Hi I'm Jesse, one of the authors, thanks for the interesting questions! - In ter...

unlinked_dll · on Jan 16, 2020

Thanks for the reply! This work is fascinating and while I'm not a python guy I'm going to play with your library a bunch.

I do think you should investigate comparisons to adaptive FIRs much more. This field is critical to the design of low power medical devices like hearing aids, which need feedback reduction, echo cancellation, and the like with minimal filter orders.

My question on correlated parameters was a bit more abstract. Often in the design of classical audio signal processors for creative applications you find that the user space parameters can be correlated, which map to more design space parameters that are even more correlated, and down to implementation level parameters which are even more correlated. For example in a filter designed by frequency sampling, the adjacent bins of an FFT are highly correlated in their I/O and I was curious if you optimized a bit by taking a DCT or similar approach for reparameterization like you'd find in calculating MFCCs and the like. It's really tough to design ML approaches for creative signal processing that are better than traditional methods due to this nature, humans learn and adapt to correlations very quickly, machines not so much when dealing with oscillation and ripple. Many local extrema in the parameter space and all that.

AstralStorm · on Jan 16, 2020

Adaptive IIR would be more interesting, as automatically controlling and designing those filters in a stable way is rather hard. And they're both differentiable and power efficient. Especially anything that is not a biquad series, and because they have recursion related computational noise, which the ANN should be able to optimize out.

hcrisp · on Jan 16, 2020

If the FIR filters are time variant, what determines the values of the kernel at any given moment - is it the prior values of the signal being generated or something else?

For IIR filters, I imagine the network would have to be recurrent. If you train the weights with labeled data, does that amount to a different mechanism for designing a filter, sort of like exchanging bilinear transformation for a data-driven approach? The former seems like forward engineering from first principles, whereas the latter seems like reverse engineering from data that exhibits transformations that you want the filter to encode. Fascinating stuff.

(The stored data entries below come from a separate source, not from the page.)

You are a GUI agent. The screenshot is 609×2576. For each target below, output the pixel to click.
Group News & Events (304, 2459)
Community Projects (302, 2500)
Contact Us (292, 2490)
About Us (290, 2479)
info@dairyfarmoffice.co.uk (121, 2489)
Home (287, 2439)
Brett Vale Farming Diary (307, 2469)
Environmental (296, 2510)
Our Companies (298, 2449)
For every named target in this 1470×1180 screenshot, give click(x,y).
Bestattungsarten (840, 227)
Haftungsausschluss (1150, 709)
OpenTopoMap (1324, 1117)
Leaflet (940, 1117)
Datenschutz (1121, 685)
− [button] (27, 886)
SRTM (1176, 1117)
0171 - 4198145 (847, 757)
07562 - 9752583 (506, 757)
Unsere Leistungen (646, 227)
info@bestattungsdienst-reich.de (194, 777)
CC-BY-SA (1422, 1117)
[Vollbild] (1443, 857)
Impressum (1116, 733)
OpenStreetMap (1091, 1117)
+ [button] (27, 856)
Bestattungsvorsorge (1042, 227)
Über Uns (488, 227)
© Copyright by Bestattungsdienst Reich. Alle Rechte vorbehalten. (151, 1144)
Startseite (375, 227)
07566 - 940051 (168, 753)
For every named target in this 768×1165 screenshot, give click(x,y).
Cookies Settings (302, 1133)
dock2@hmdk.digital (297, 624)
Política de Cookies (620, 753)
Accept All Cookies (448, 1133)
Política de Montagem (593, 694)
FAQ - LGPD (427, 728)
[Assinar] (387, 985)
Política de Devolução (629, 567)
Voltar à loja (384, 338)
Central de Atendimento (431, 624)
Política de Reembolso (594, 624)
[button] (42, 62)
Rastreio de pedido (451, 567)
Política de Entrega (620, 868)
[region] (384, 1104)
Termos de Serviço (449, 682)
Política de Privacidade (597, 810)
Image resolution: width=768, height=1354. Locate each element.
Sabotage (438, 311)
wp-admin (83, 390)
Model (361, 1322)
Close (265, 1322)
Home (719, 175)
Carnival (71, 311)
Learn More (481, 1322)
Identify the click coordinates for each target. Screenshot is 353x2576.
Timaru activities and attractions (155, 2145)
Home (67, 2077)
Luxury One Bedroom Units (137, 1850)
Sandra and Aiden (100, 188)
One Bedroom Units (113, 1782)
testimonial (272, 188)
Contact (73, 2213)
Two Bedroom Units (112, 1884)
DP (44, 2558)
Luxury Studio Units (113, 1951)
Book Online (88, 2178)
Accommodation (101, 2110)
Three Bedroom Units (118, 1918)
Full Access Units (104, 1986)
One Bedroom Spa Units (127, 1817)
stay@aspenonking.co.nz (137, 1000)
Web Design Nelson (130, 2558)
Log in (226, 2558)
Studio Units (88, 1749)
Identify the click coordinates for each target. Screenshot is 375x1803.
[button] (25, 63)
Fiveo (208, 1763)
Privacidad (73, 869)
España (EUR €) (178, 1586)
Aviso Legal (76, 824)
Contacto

unlinked_dll · on Jan 16, 2020

I imagine the authors keep filter order as a design parameter, since dynamically changing order is a rather tricky proposition.

For IIRs the approach (imo) would be to use transformed analog biquads (such as an SVF topology, via the TPT/Zavalishin's method) which is designed to handle the time variant issues with state evolution. From there your model wouldn't synthesize filter coefficients directly but either the design parameters of the filter or the gains of the outputs or multi mode filters built from cascaded biquad sections. A good example of this in practice is the Oberheim "pole mixing" filter (analog) or the Shruthi's variation on it, which is a 4th order filter that achieves a wide array of frequency responses by mixing the outputs of each stage. Those gains in the mixer can be varied for very cool results.

jessejengel · on Jan 16, 2020

Hi, yup that's true we keep the filter order fixed. For the experiments in the paper, the time-varying coefficients are generated by a neural network that is trained end-2-end to generate audio like the training set (conditioned on high-level controls such pitch and loudness).

I agree that IIRs are a great avenue of future study, also with time-varying coefficients. I've played around a bit with them, but they are harder to efficiently train with current autodiff software and GPUs/TPUs. I think they may require writing a custom cuda kernel, but I'm hopeful for things like JAX's scan operation.